Skip to content

Instantly share code, notes, and snippets.

@Chubek
Created April 5, 2023 05:33
Show Gist options
  • Save Chubek/22fe39609b13832626af153083f71043 to your computer and use it in GitHub Desktop.
Save Chubek/22fe39609b13832626af153083f71043 to your computer and use it in GitHub Desktop.
DJB2 Hash in Aarch64 & x86-64 Assembly

The following two files contain implementation of DJB2 hash algorithm in both Aarch64 and x86-64 Assembly languages.

What is DJB2?

DJB2 is a simple hash function. It is defined as:

unsigned long hash(char *str) {
        unsigned long hash = 5381;
        int c;
        while ((c = *str++))
________
Problem statement =>
Answer from the DJB2 hash page above:
(a) In which two assembly languages is the hash algorithm implemented?
(b) What starting value does the definition assign to the hash variable?
(c) On what date was the page created?

Provided material =>
________
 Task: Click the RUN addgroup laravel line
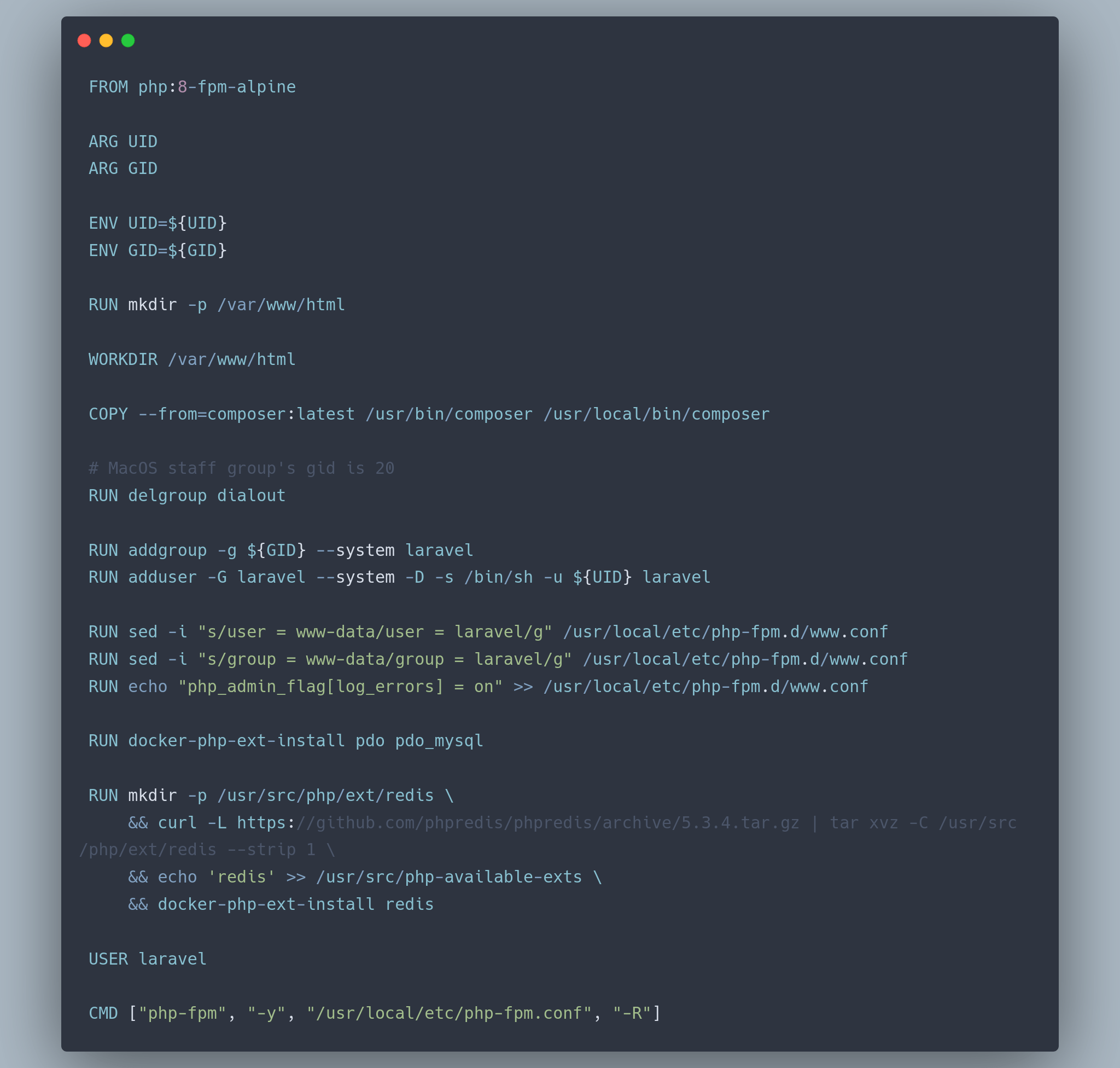click(x=281, y=550)

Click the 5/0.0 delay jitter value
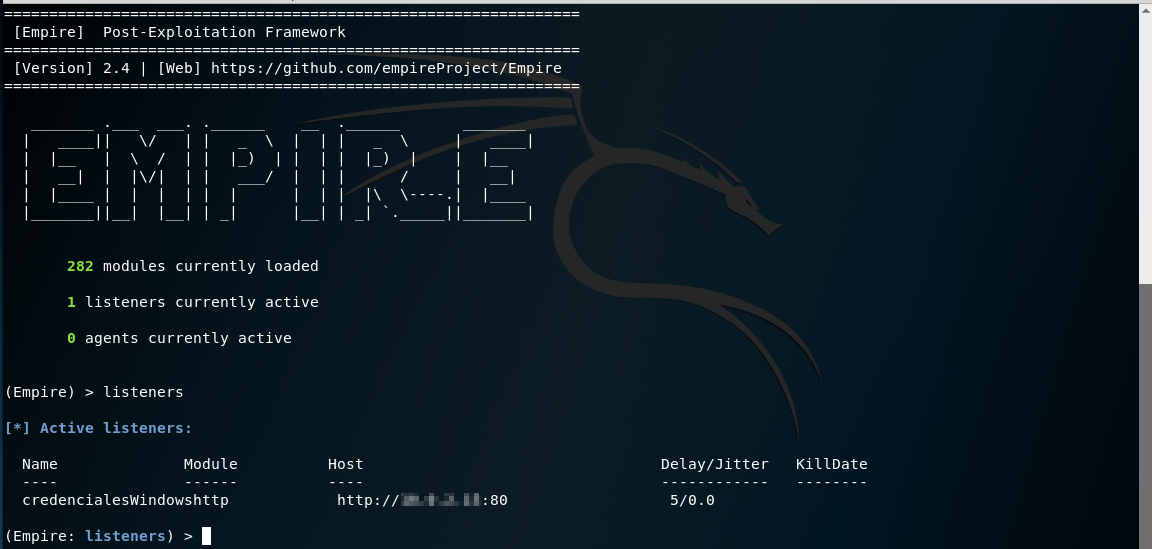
________
Written reply =>
(a) Aarch64 and x86-64
(b) 5381
(c) April 5, 2023